— start Extract to read —

CF 277D - Google Code Jam
Each problem in the contest has two stages. You may solve the Small version first, gaining some fixed score. After that, you may continue and attempt the Large version, gaining additional score if it succeeds.
Rating: 2800
Tags: dp, probabilities
Solve time: 2m 17s
Verified: no
Solution
Problem Understanding
Each problem in the contest has two stages. You may solve the Small version first, gaining some fixed score. After that, you may continue and attempt the Large version, gaining additional score if it succeeds. Small submissions are always correct, but Large submissions succeed only probabilistically.
The contest lasts t minutes. Every action consumes time, and the order matters because the final penalty equals the submission time of the last successful solution. Failed Large submissions contribute neither score nor penalty.
We want two things, in lexicographic order:
- Maximize the expected total score.
- Among all strategies with maximum expected score, minimize the expected penalty.
The key detail is that we are free to interleave work across different problems. We may solve a Small task, switch elsewhere, then return for the Large task later.
The constraints shape the entire solution. We have at most 1000 problems and total time at most 1560. Any algorithm exponential in n is impossible. Even O(n * t^2) is already around 2.4 million states and begins to get uncomfortable in Python if transitions are heavy. A knapsack-style DP around O(n * t) or O(n * t * small_constant) is the natural target.
The large scores can reach 10^9, so integer overflow would matter in C++, though Python handles it automatically. Probabilities are floating-point numbers, so the implementation must avoid precision-sensitive comparisons with strict equality.
Several edge cases are easy to mishandle.

— end Extract to read —
— start Data block —

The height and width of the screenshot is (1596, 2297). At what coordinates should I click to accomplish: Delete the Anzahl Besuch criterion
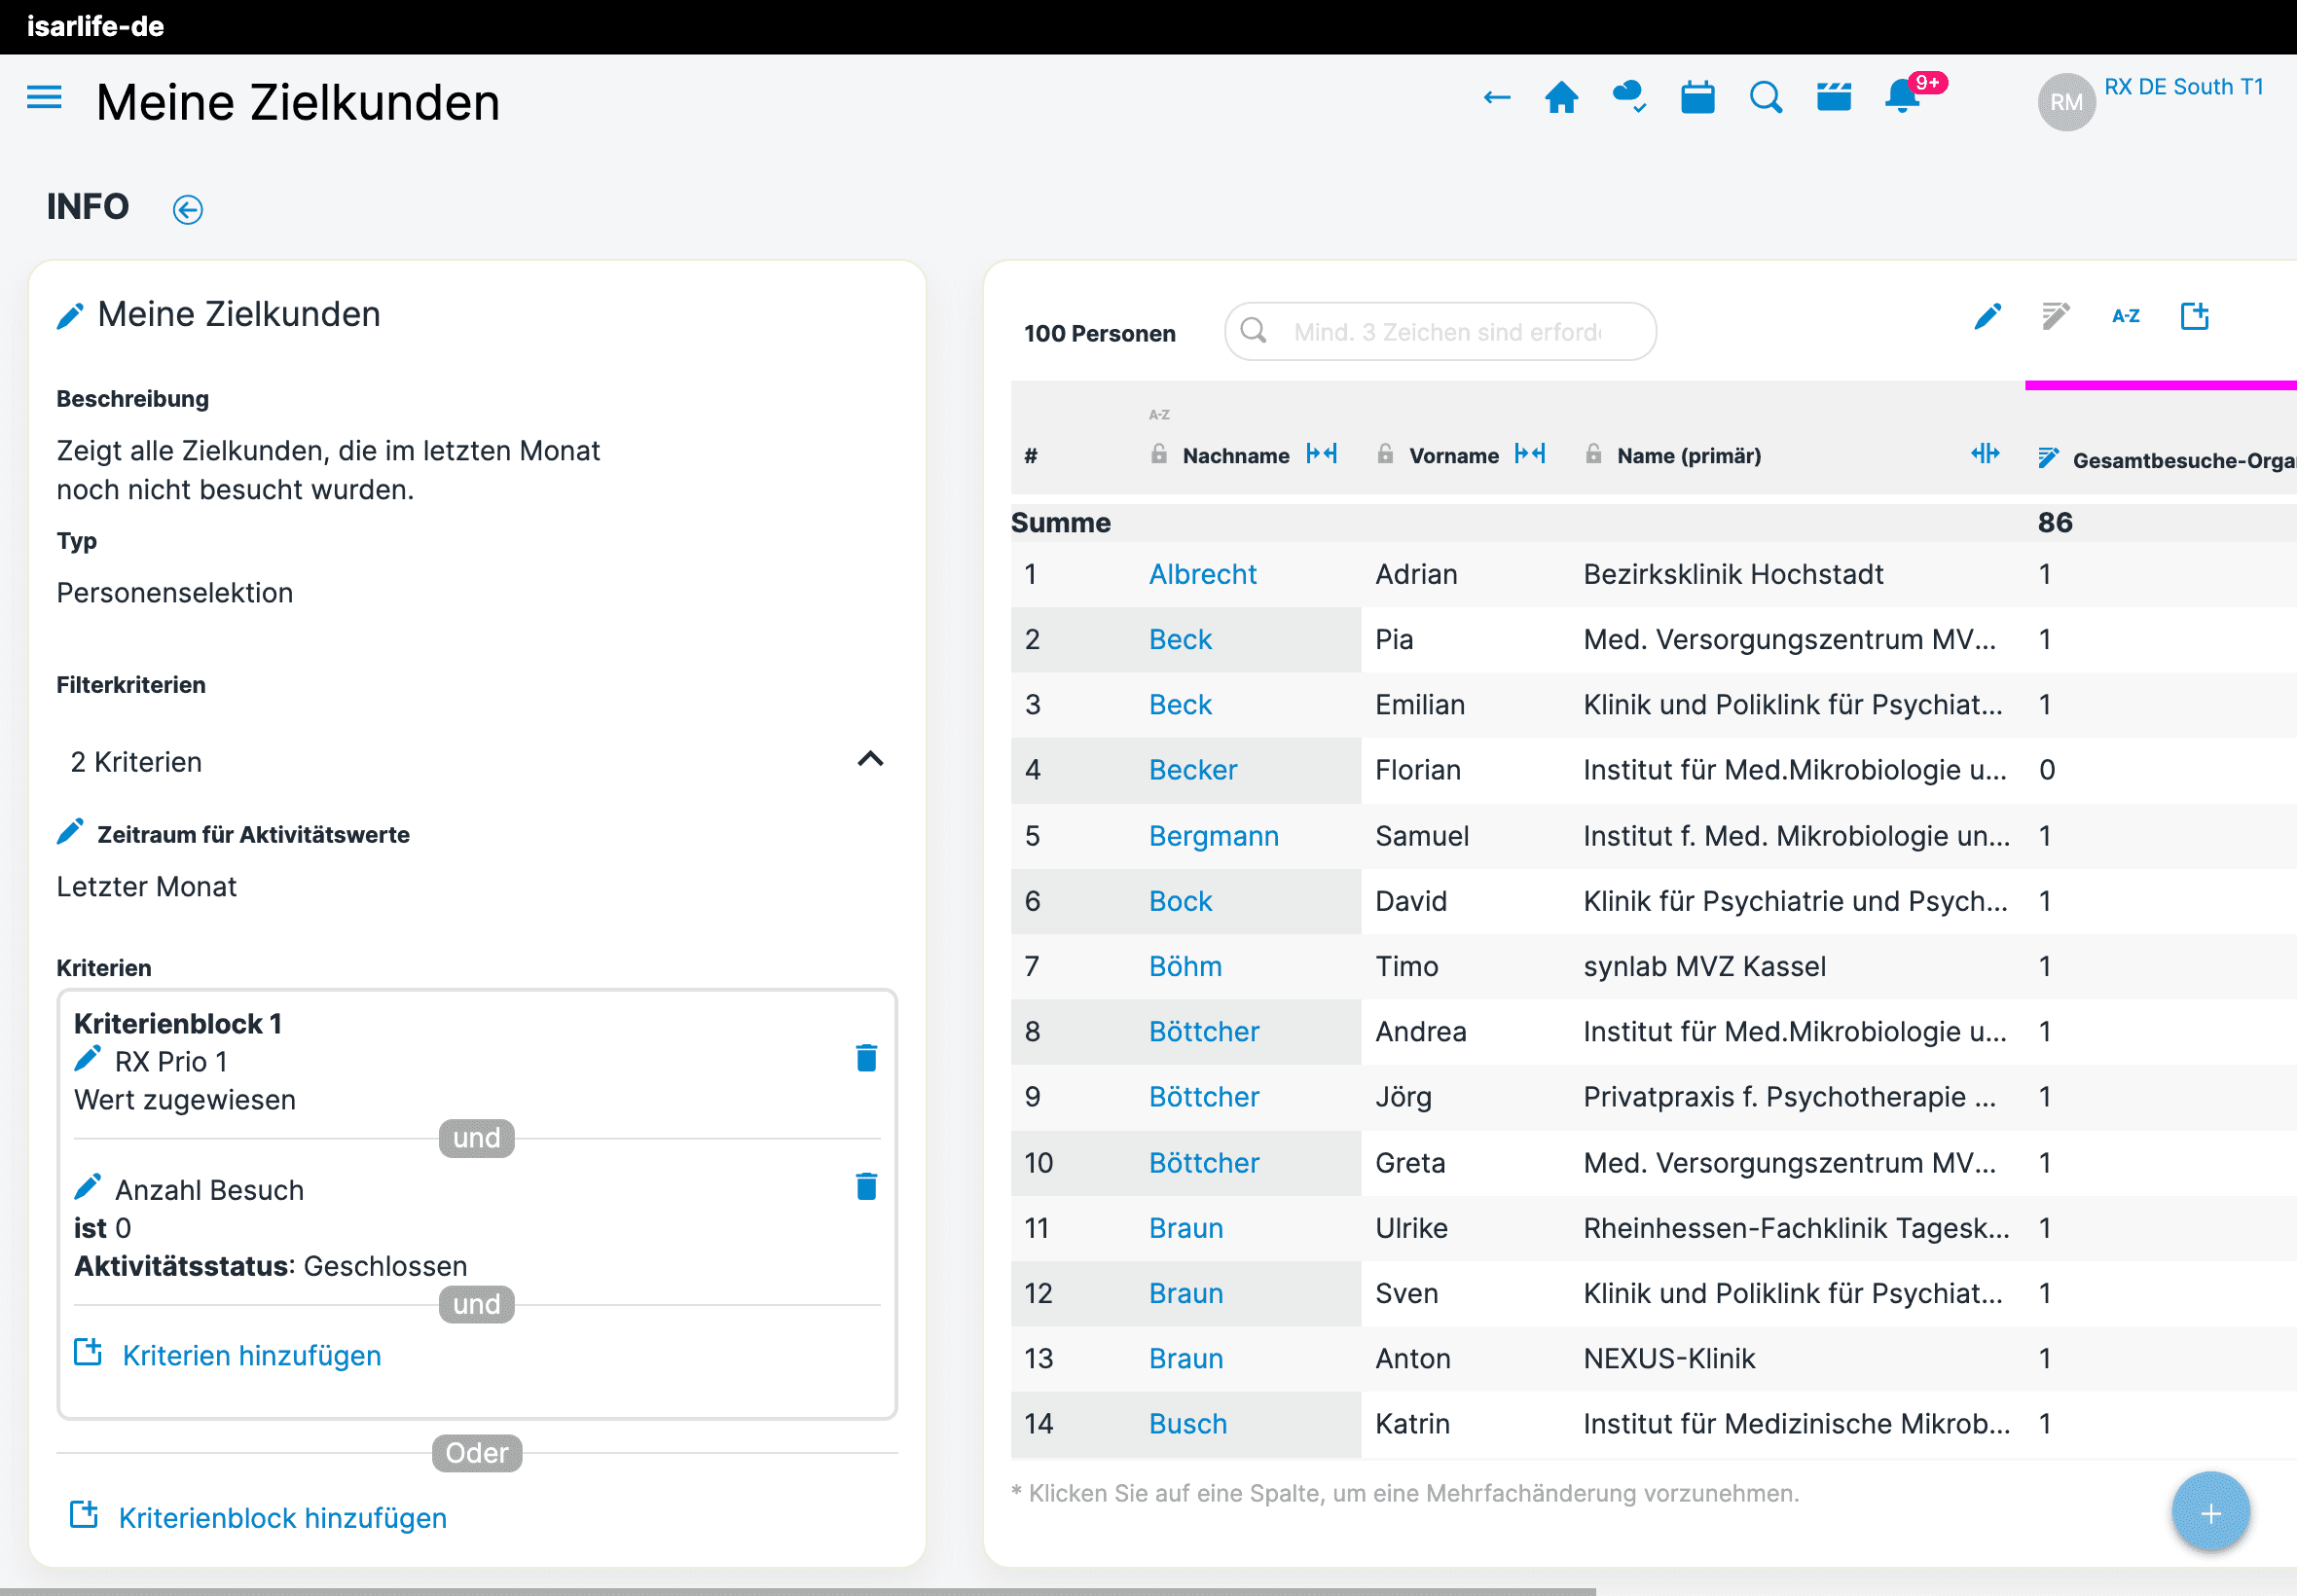pos(866,1187)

— end Data block —

## Tasks and exercises:
1 – According to the Code Jam write-up, why does the order of actions matter? Answer in one to three sentences.
2 – In the Code Jam write-up, rewrite the passage starting with "Rating: 2800" and going on through "the expected penalty.", swapping "penalty" for "delay".
The listing comes from a different source than the Code Jam write-up.

## Full answers:
1 – Every action consumes time, and the final penalty equals the submission time of the last successful solution. When each solution is submitted therefore determines the penalty.

2 –
Rating: 2800
Tags: dp, probabilities
Solve time: 2m 17s
Verified: no
Solution
Problem Understanding
Each problem in the contest has two stages. You may solve the Small version first, gaining some fixed score. After that, you may continue and attempt the Large version, gaining additional score if it succeeds. Small submissions are always correct, but Large submissions succeed only probabilistically.
The contest lasts t minutes. Every action consumes time, and the order matters because the final delay equals the submission time of the last successful solution. Failed Large submissions contribute neither score nor delay.
We want two things, in lexicographic order:
- Maximize the expected total score.
- Among all strategies with maximum expected score, minimize the expected delay.